As obras de modernização da estação de captação de água do Serviço Municipal de Águas e Esgoto (Semae) foram iniciadas nesta semana e têm previsão de serem concluídas até o final deste ano. Segundo adiantou o prefeito Marcus Melo (PSDB), o serviço com investimento previsto em
R$ 30 milhões, inclui ampliação e instalação de filtros e de um gerador de dióxido de cloro, que vai permitir melhor qualidade para consumo, além da redução dos problemas apresentados com a coloração amarela que sai das torneiras de algumas residências.
Na manhã de ontem o tucano visitou a estação de captação de água do Semae, onde as obras foram iniciadas. O recurso é captado diretamente do rio Tietê, no trecho que passa pela estrada Pedra de Afiar, no bairro Cocuera. A água captada no local percorre sete quilômetros até a Estação de Tratamento de Água (ETA), onde o Semae distribui para a cidade, alcançando 67% da população mogiana. Os outros 33% recebem o fornecimento da Companhia de Saneamento Básico do Estado de São Paulo (Sabesp), como é o caso de alguns bairros de divisa, segundo explicou o diretor-geral da autarquia Paulo Beono.

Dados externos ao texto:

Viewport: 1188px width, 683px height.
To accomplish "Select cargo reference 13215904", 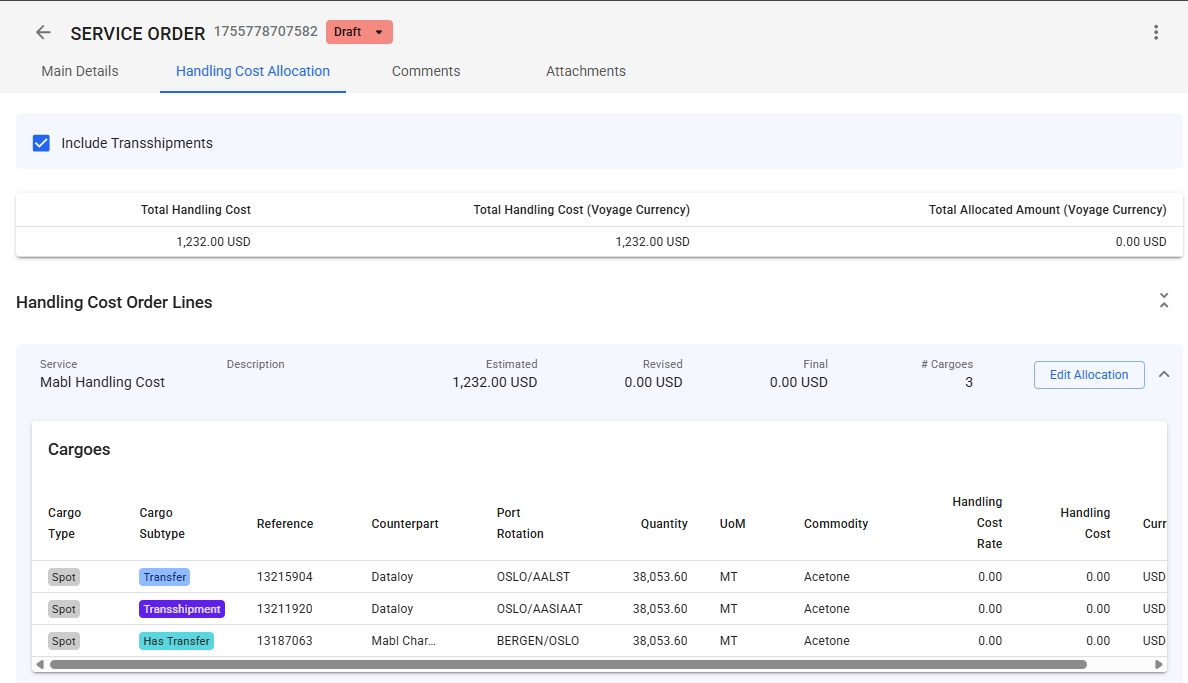I will [284, 577].
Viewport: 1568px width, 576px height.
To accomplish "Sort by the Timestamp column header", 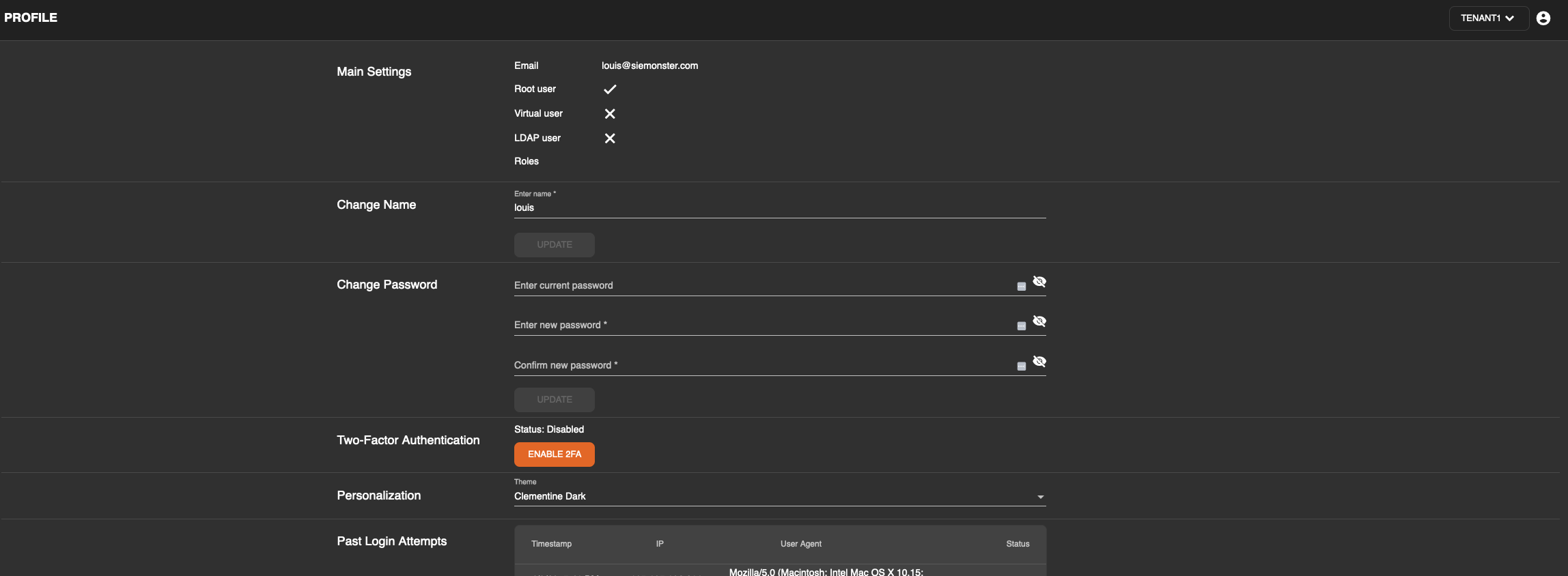I will 551,544.
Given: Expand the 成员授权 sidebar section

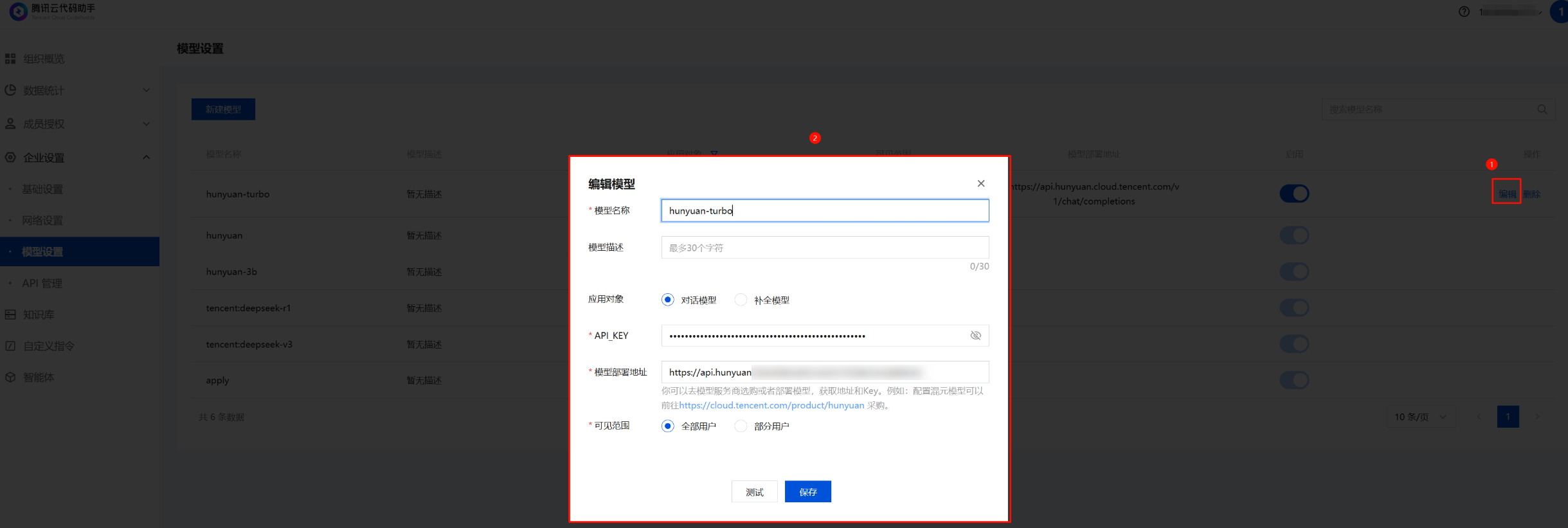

Marcus Melo lembrou que no passado ocorreram problemas com a coloração da água, devido à alta concentração de manganês, que é um mineral que oxida lentamente na água. "A água terá a característica de um tratamento melhor. É a modernização da estação de tratamento. O dióxido de cloro e a estação de tratamento fazem parte dessa modernização, assim como a troca dos filtros. Esse projeto como um todo tem um investimento na ordem de R$ 30 milhões, com recursos 100% do Semae", informou o prefeito, lembrando que recentemente o sistema elétrico da estação de captação também foi reformado.
Melo destacou ainda que a estação terá a capacidade ampliada. "Temos três fases da instalação; reforma, modernização e ampliação. Vale ressaltar que estamos ampliando a capacidade de tratamento, não é só uma reforma. Vamos passar de 800 para 1,2 mil litros de tratamento por segundo. Isso vem para acompanhar o crescimento da cidade", frisou.
O diretor-geral do Semae explicou que a obra traz mudanças positivas para a qualidade da água fornecida em Mogi. "O dióxido de cloro é um desinfectante de alto poder, bem mais poderoso que o hipoclorito, que é utilizado atualmente. Então ganhamos em qualidade de tratamento", garantiu. "Também realizamos um pré-tratamento, a medida que ele é aplicado aqui na estação de captação, percorre sete quilômetros até chegar na ETA e já vai reagindo. Isso facilita a continuidade do processo de tratamento que acontece nas estações, tanto na central quanto na estação leste", detalhou Beono. "Aqui é nosso coração, é nossa unidade de produção, onde sai toda a água que o Semae fornece para os munícipes. Praticamento 300 mil pessoas são atendidas com água do Semae".